* Page extract:
** BEGIN **
Norconex / crawlers

Norconex Crawlers (or spiders) are flexible web and filesystem crawlers for collecting, parsing, and manipulating data from the web or filesystem to various data repositories such as search engines.
https://opensource.norconex.com/crawlers
Apache License 2.0
183 stars 68 forks source link

HTTP Collector v3 RC1 - REJECTED_BAD_STATUS > Connection Pool Shut Down #770

Closed adesso-thomas-lippitsch closed 2 years ago

adesso-thomas-lippitsch commented 2 years ago

I am experiencing a strange problem with the HTTP Collector v3 RC1, which could be a bug.
** END **
* Raw data:
** BEGIN **
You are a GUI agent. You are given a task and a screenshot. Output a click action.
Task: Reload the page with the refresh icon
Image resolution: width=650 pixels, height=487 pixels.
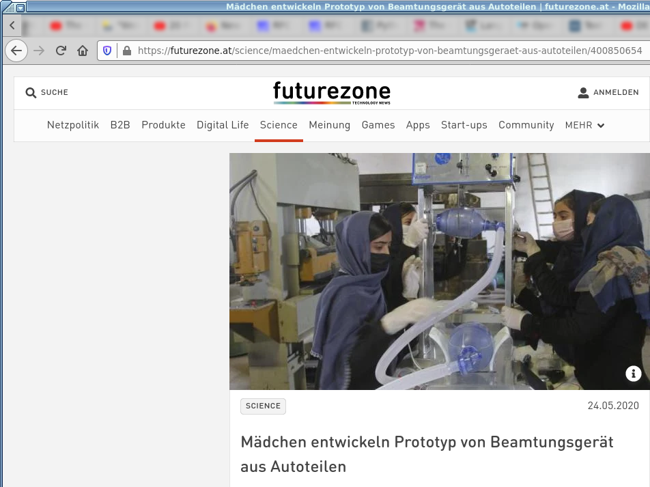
** END **
* Set tasks:
[1] According to the Norconex crawlers page, what are the crawlers for? Answer in one to three sentences.
[2] Edit the Norconex crawlers page from "Norconex Crawlers (or" up to and including "as search engines.", replacing "search engines" with "document stores".
The listing is not needed for anything here.

* The responses:
[1] Norconex Crawlers are flexible web and filesystem crawlers that collect, parse, and manipulate data from the web or a filesystem. They send that data to various data repositories, such as search engines.

[2]
Norconex Crawlers (or spiders) are flexible web and filesystem crawlers for collecting, parsing, and manipulating data from the web or filesystem to various data repositories such as document stores.